Daß es sich bei Nils D. um einen Mann handelt, der wegen geschlechtsspezifischer Ungleichbehandlung protestiert, ist zwar pikant, aber nur ein Detail des Verfahrens. Im Kern geht es um die hierzulande geltenden juristischen Regelungen, wonach Personen zwar unter Umständen eine Entschädigung beanspruchen können, wenn sie sich im Bewerbungsverfahren diskriminiert fühlen, der Schadensersatz aber auf drei Monatsgehälter begrenzt ist. Werden mehrere Personen benachteiligt, können sie zusammen höchstens sechs Monatsgehälter Entschädigung verlangen. Außerdem muß ein bewußtes Verschulden des Arbeitgebers vorliegen.

Zu lasch seien diese bundesdeutschen Paragraphen, findet der Kläger. Dadurch würden Schadensersatzansprüche wegen Diskriminierung im Erwerbsleben gegenüber dem sonstigen Recht unzulässig begrenzt und erschwert. Die Gleichbehandlungsrichtlinie der Europäischen Gemeinschaft von 1976 verbiete aber jegliche Diskriminierung im Erwerbsleben.

Das Hamburger Arbeitsgericht folgte den Klägerargumenten plausibel und wandte sich an den EuGH. „Es bestehen gewichtige Anhaltspunkte“, daß die bundesdeutschen Regelungen „gegen zwingendes EG-Recht verstoßen“, stellten die Richter fest. Der Europäische Gerichtshof muß jetzt entscheiden, ob die Begrenzung des Schadensersatzes und das Verschuldungsprinzip überhaupt der Gleichbehandlungsrichtlinie der EG entsprechen. Wenn nicht, kann der hiesige Gesetzgeber „gezwungen sein, die Paragraphen zu ändern“, erklärt Rechtsanwalt Bertelsmann. Das wäre politisch brisant: Die Regelungen im Arbeitsrecht sind erst im Herbst 1994 durch das zweite Gleichberechtigungsgesetz in Kraft getreten.
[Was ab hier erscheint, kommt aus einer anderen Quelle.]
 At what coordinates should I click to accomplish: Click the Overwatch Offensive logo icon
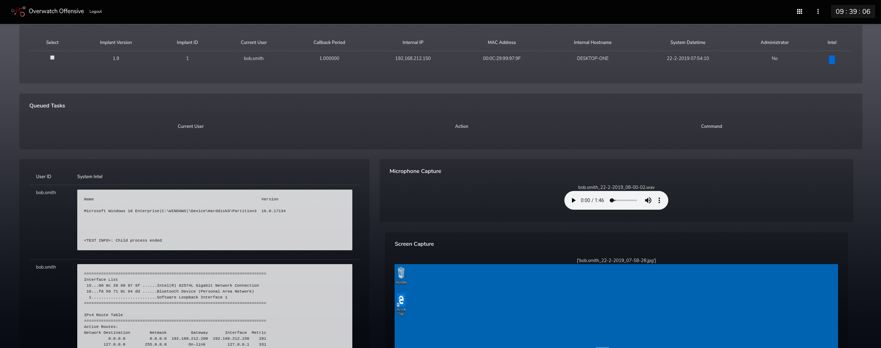tap(18, 11)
Ob Nils D. seine beanspruchten vier Monatsgehälter Entschädigung bekommt, wäre allerdings auch durch eine positive EuGH- Entscheidung nicht sicher. Denn dazu müßte auch sein persönliches Arbeitsgerichtsverfahren für ihn positiv ausgehen. Und das ist die Frage: Kann das Finanzberatungsunternehmen nämlich nachweisen, daß andere Bewerberinnen qualifizierter waren als der 23jährige, löst sich der Diskriminierungsvorwurf in Nichts auf. Kein seltener Fall. Die meisten Bewerberinnen klagen nämlich genau deshalb nicht gegen geschlechtsdiskriminierende Stellenausschreibungen, „weil den Unternehmen am Ende eben doch irgendein Nachweis gelingt, daß sie den erfolgreichen Bewerber wegen seiner Qualifikation und nicht wegen seines Geschlechts eingestellt haben“, sagt Bertelsmann.